Summary:
To activate Safe Harbor for the Compound Finance Bug Bounty Program on Immunefi, we are pleased to share the full details of the program to align the Compound DAO.
Safe Harbor:
Safe Harbor is a legal framework developed by the Security Alliance (SEAL) for protocols to empower whitehat security researchers to rescue protocol funds during an active blackhat attack — and redirect those funds back to a protocol-controlled Vault on Immunefi. In return, whitehats receive 10% of the funds saved, with a maximum of up to 60% of the project’s maximum critical reward.
Safe Harbor provides Compound Finance a secure solution for the whitehat recovery of funds during an active blackhat exploit.

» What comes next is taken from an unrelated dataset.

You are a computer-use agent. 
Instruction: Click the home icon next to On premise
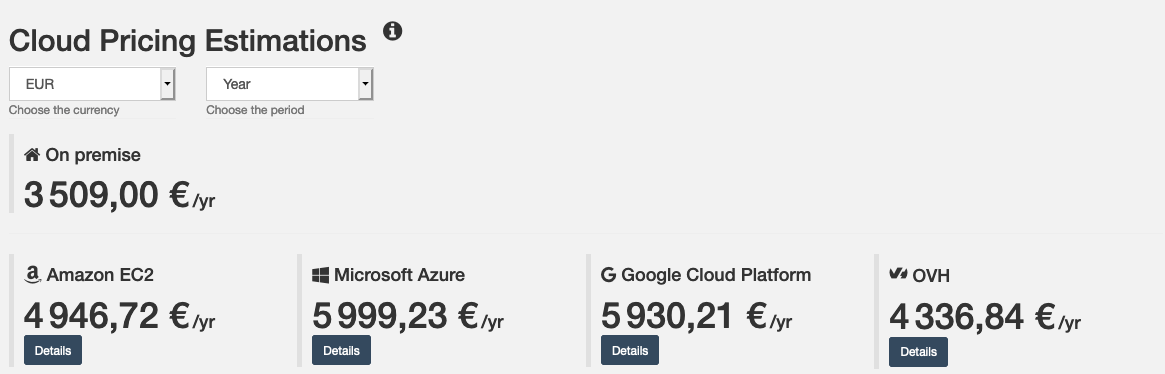point(32,155)
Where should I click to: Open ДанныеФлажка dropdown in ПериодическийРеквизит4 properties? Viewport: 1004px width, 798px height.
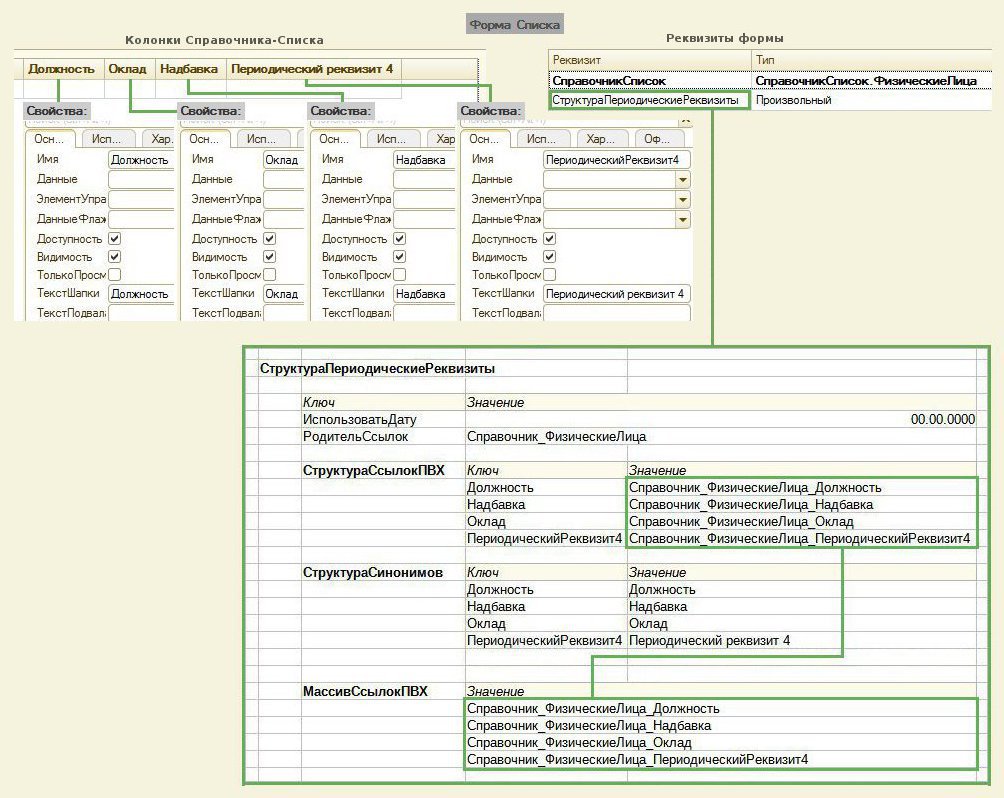click(683, 219)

Immunefi’s implementation of the Security Alliance’s robust Safe Harbor framework, coupled with our extensive community of security researchers, provides a solution that integrates seamlessly with Compound’s bug bounty infrastructure. This ensures that our top-tier security researcher community has a credible and safe channel for returning funds when other security measures fail.
Cost:
If Safe Harbor is utilized during a blackhat attack, the payment to the security researcher is 10% of the funds saved, up to 60% of the project’s maximum critical reward. With Compound Finance’s $1M max critical payout, the rewards paid to a whitehat security researcher would be capped at $600,000.
For example, if a security researcher saves $1.5M, the reward would be $150,000. If the security researcher saves $8M, the reward would be capped at $600,000, which is 60% of the $1M bounty on the Compound Finance Bug Bounty Program.

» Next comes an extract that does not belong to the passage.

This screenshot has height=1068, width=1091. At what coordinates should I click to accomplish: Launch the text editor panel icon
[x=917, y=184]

There are no additional costs payable to Immunefi or to SEAL.
Terms & Conditions
Here is the unified Terms & Condition for the Safe Harbor Program. SEAL and Immunefi have agreed that the Terms & Conditions must be standardized across the industry. In the event that Safe Harbor is needed, security researchers who rescue the funds at risk need to be confident that the terms are exactly as described with no differences between programs. This is because security researchers won’t have the time to read any custom T&Cs and/or this could discourage a rescue.
Activation of Safe Harbor:
Once we have the full support of the Compound DAO for the activation of Safe Harbor, the current program administrators will be able to activate Safe Harbor through the Immunefi dashboard, which is where the program administrators are receiving bug reports from the security researcher community.
Once Safe Harbor is activated, we will include all assets that are currently in scope of the bug bounty program on Safe Harbor. A vault address will also be provided which is the address that security researchers will use to return Compound’s funds.
Thank you to the Compound DAO for the continuous support for Compound and Immunefi’s ongoing security collaboration.